За одеждой отец всегда старательно следил, форма у него была опрятна, вычищена, отутюжена, ботинки, сумка и ремни начищены. И в этот дождливый вечер он выглядел так, словно отъехал на трамвае от самой входной двери и не выходил из него, даже чтобы помочь пожилым людям при посадке, крикнуть «готов!» и засвистеть в свисток. За эти долгие годы он ничуть не постарел, лицо было гладкое, без морщин, тщательно выбритое, черные волосы зачесаны назад на пробор, никаких следов седины. Под формой, как обычно, белая рубашка, он менял ее ежедневно. После работы отец надевал старые форменные штаны и. коричневую домашнюю куртку, ложился на диван, говорил: «Вздремнем четверть часика!»— и тихо похрапывал полчаса или минут сорок, а потом одевался уже как надо: костюм, белая рубашка с галстуком, на выходе надевал пыльник и шляпу. Костюмов у него было всего один или два, единственное, зато элегантное пальто, сшитое на заказ, материал наилучшего качества, ботинки как лакированные, собственноручно «надраенные», как он выражался, и собственноручно же чиненные, когда стаптывалась подметка или каблук.
— За ботинками надо ухаживать так же, как и за другими вещами,— внушал он мне почти ежедневно, хотя все время делал это за меня сам. Казалось, и сейчас это обстоятельство весьма его заботило, потому что он пристально оглядел меня с ног до головы и, очевидно, остался не очень доволен моим внешним видом.
— Ну, как твои дела? — спросил он, а мне подумалось, будто он прикидывает, что из его рубашек, пиджаков, брюк и ботинок могло бы мне подойти, ведь я был теперь почти одного с ним роста и так же широк в плечах. Наверняка все вещи и сейчас были как новые, независимо от того, куплены ли еще тогда или совсем недавно. Интересно, как он прожил все эти годы, что мы не виделись? — думал я. Мне казалось с тех пор прошла целая вечность, хотя внешне он совершенно не изменился. Только эта застывшая улыбка, выражавшая скорей всего смущение, поскольку я молчал, а он не знал, что еще сказать. Вот и произнес избитую фразу, которую я помнил наизусть:
— Во всем должен быть порядок.— И постучал по своей начищенной сумке.— Я не могу делать исключений. Служба есть служба.
Мне вспомнилось, что первые ссоры между ним и матерью начались из-за его пристрастия к порядку и педантичного отношения к вещам. Он терпеть не мог кавардак в шкафах и ящиках, придирался к матери, когда она искала что-то в шкатулке для рукоделия, где были в кучу свалены пуговицы, шерсть, иголки, обрезки материи, катушки ниток. Она никогда не могла найти ножницы, так как отец клал их туда, где, по его мнению, им надлежало находиться. Та же история была с ящичком для чистки обуви, с корзиной для белья, из которой таинственным образом исчезали веревки и прищепки, а также с ключами от подвала, чердака, велосипедного замка, каковых он, к своей ярости, никогда не мог отыскать на положенном месте. Когда отец уходил на войну, его велосипеду было по меньшей мере лет пятнадцать.

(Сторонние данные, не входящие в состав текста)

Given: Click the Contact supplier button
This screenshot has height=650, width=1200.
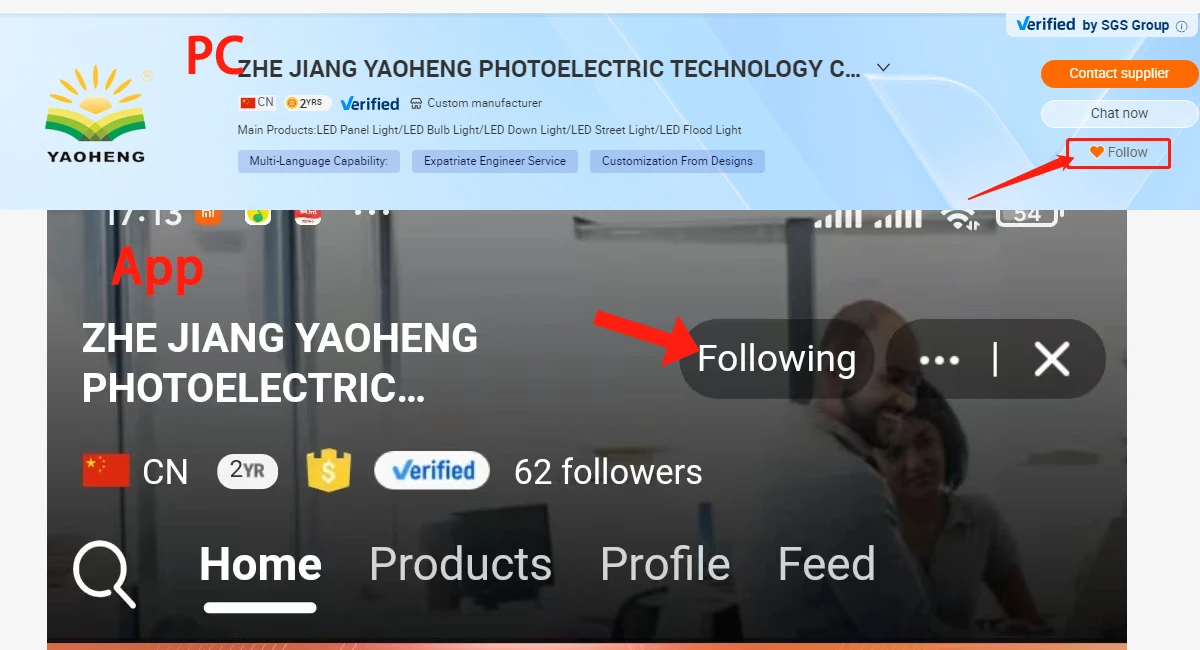Looking at the screenshot, I should [x=1119, y=74].
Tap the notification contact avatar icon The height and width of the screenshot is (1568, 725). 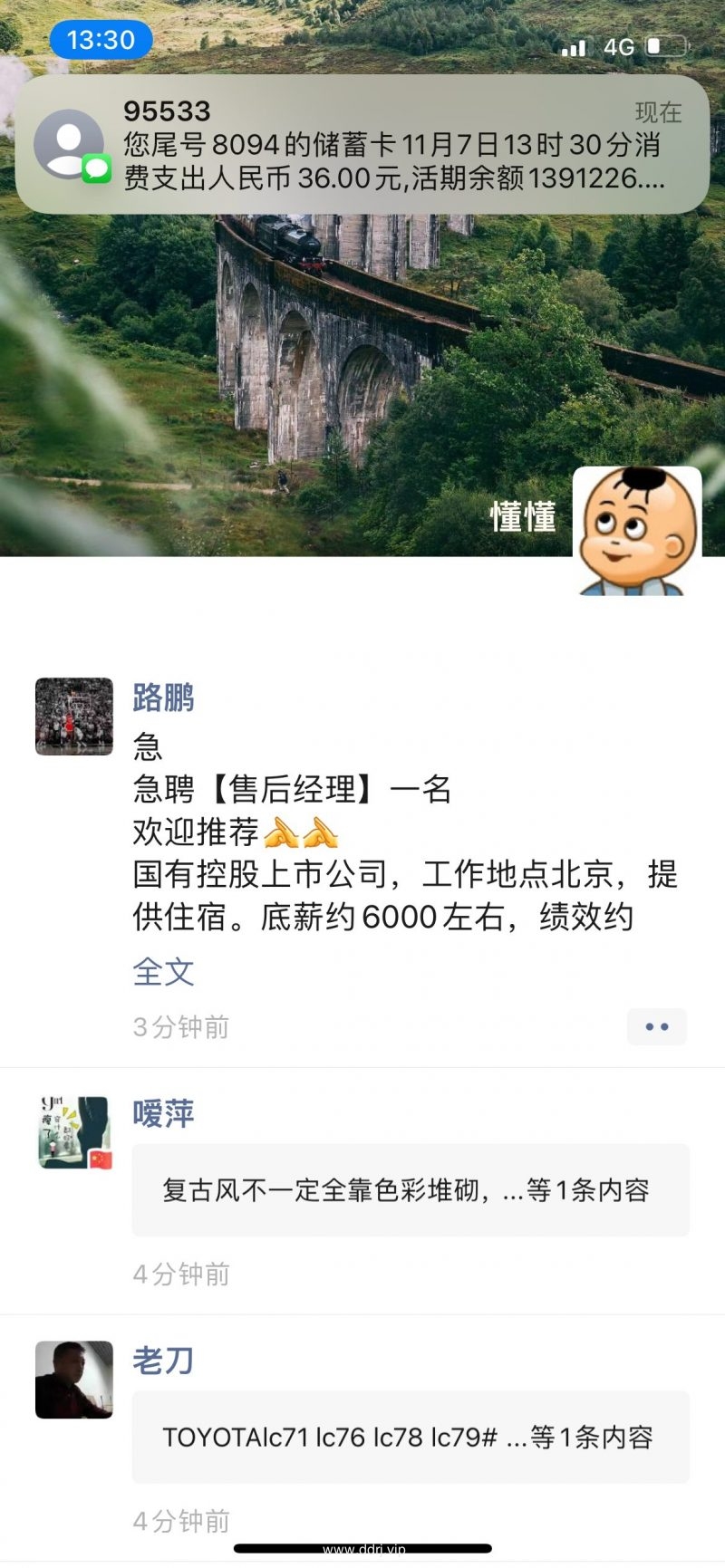(68, 143)
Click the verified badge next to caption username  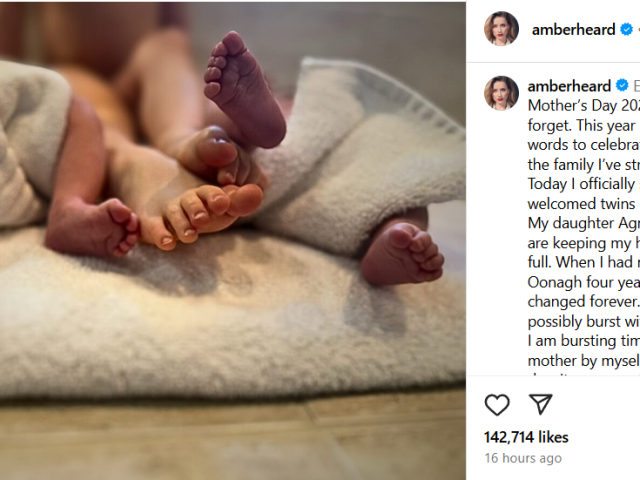[620, 86]
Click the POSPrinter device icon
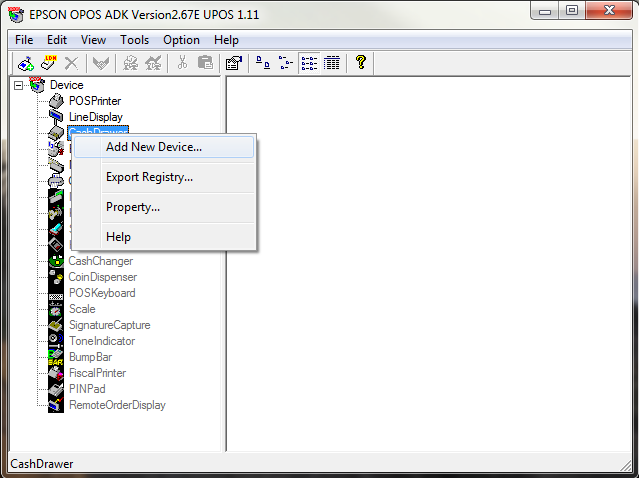This screenshot has width=639, height=478. (x=56, y=101)
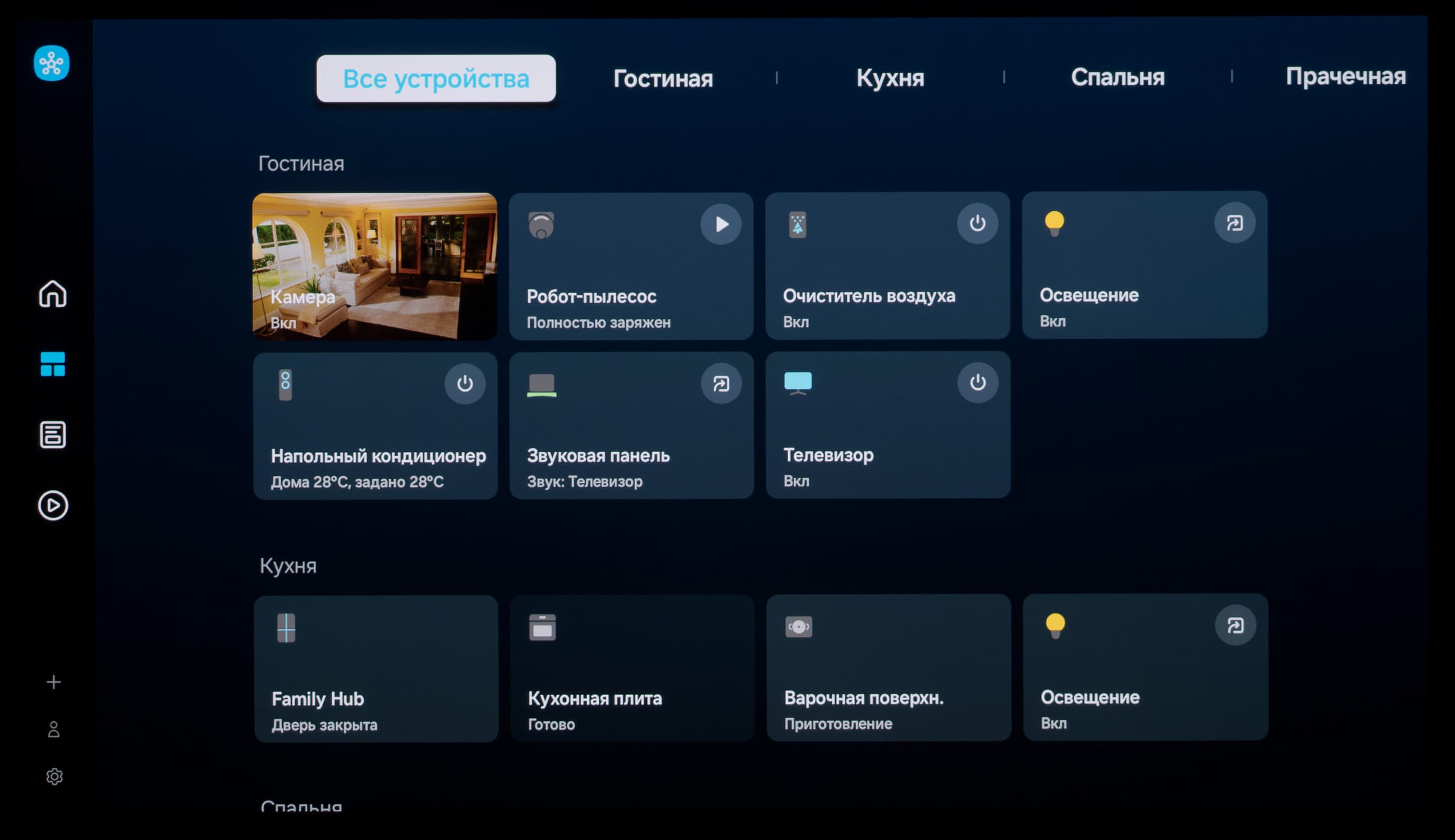The width and height of the screenshot is (1455, 840).
Task: Turn off Телевизор with its power button
Action: (x=977, y=383)
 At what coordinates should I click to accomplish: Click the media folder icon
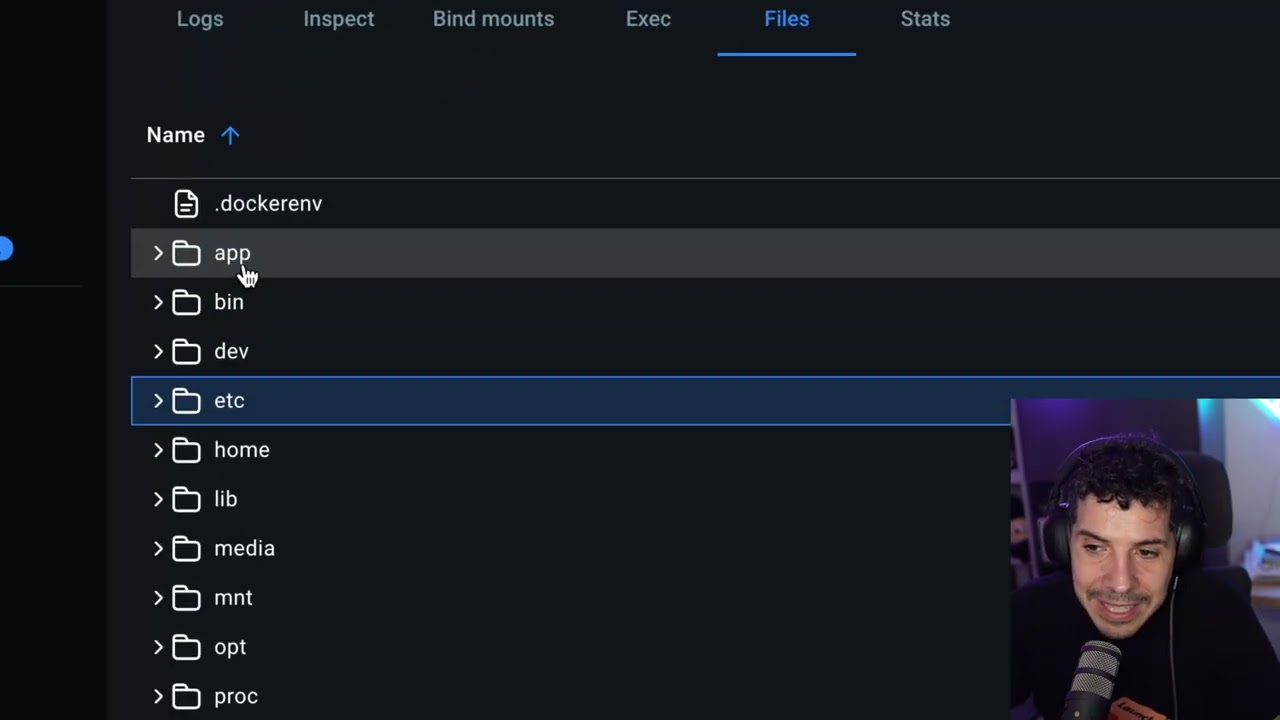point(186,549)
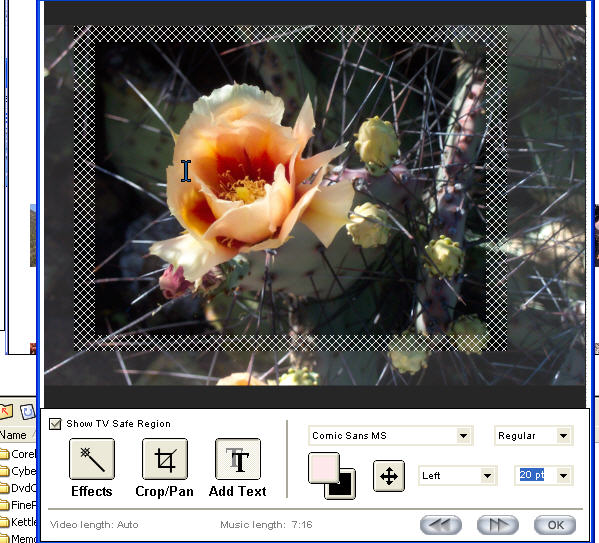Image resolution: width=599 pixels, height=543 pixels.
Task: Pick the pink foreground text color swatch
Action: [x=323, y=468]
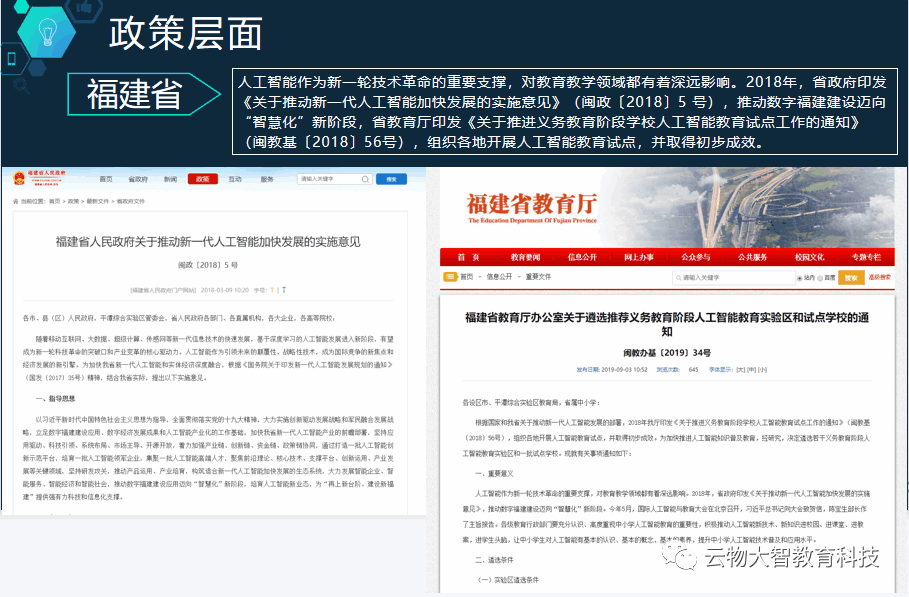This screenshot has height=597, width=909.
Task: Click the 省政府文件 breadcrumb link
Action: 131,201
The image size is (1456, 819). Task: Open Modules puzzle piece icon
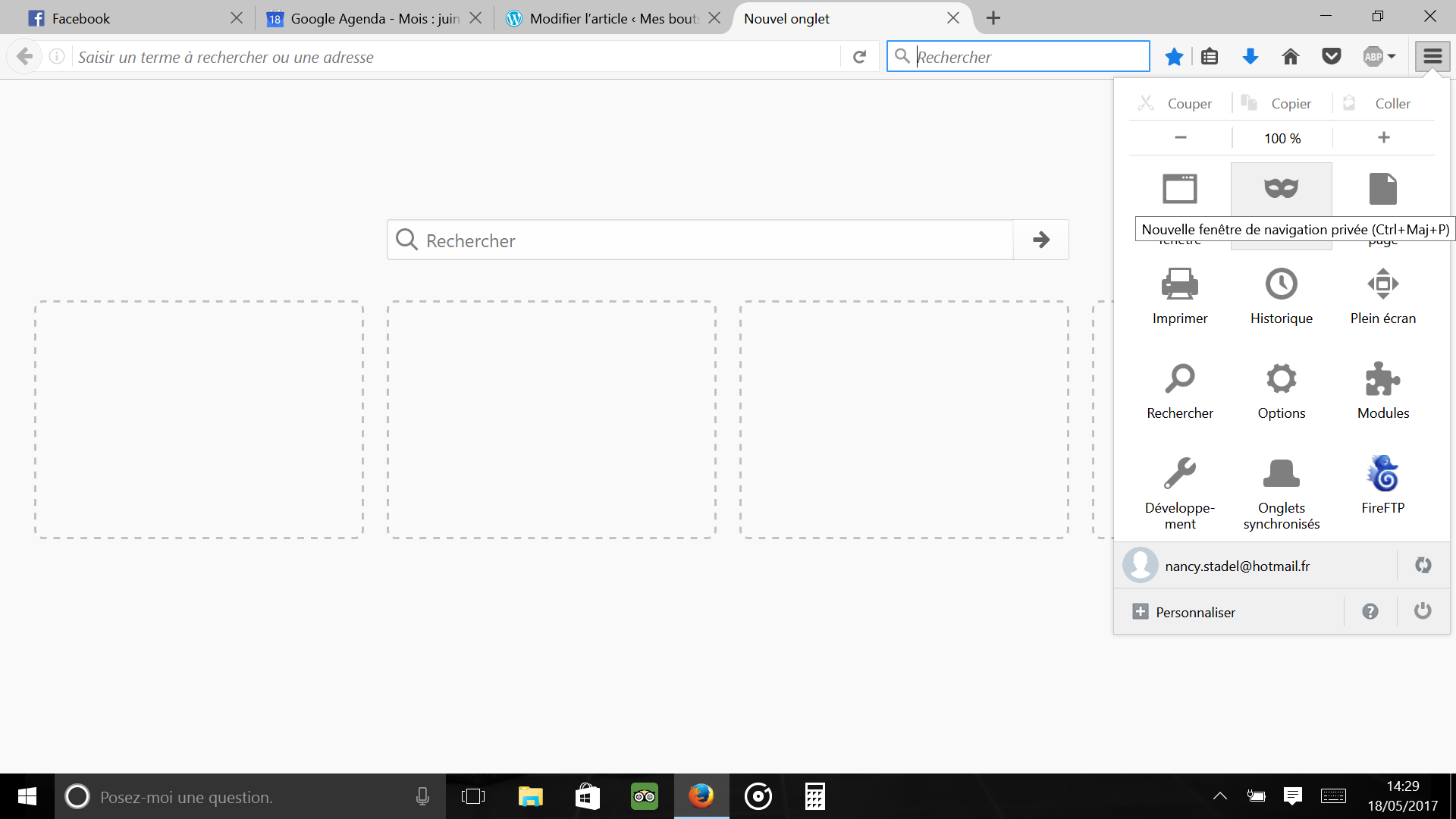coord(1382,379)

— Ключ вот здесь,— сказал он мне на прощанье, сказал серьезно и значительно, так что мне представилось, будто я уже совсем взрослый.— А велосипед я подвесил, чтоб не портились шины.
Он повел меня в подвал, к велосипеду, который напоследок еще раз почистил и смазал.
— Следи, пожалуйста, чтобы не было ржавчины. Я езжу на нем только в чрезвычайных обстоятельствах.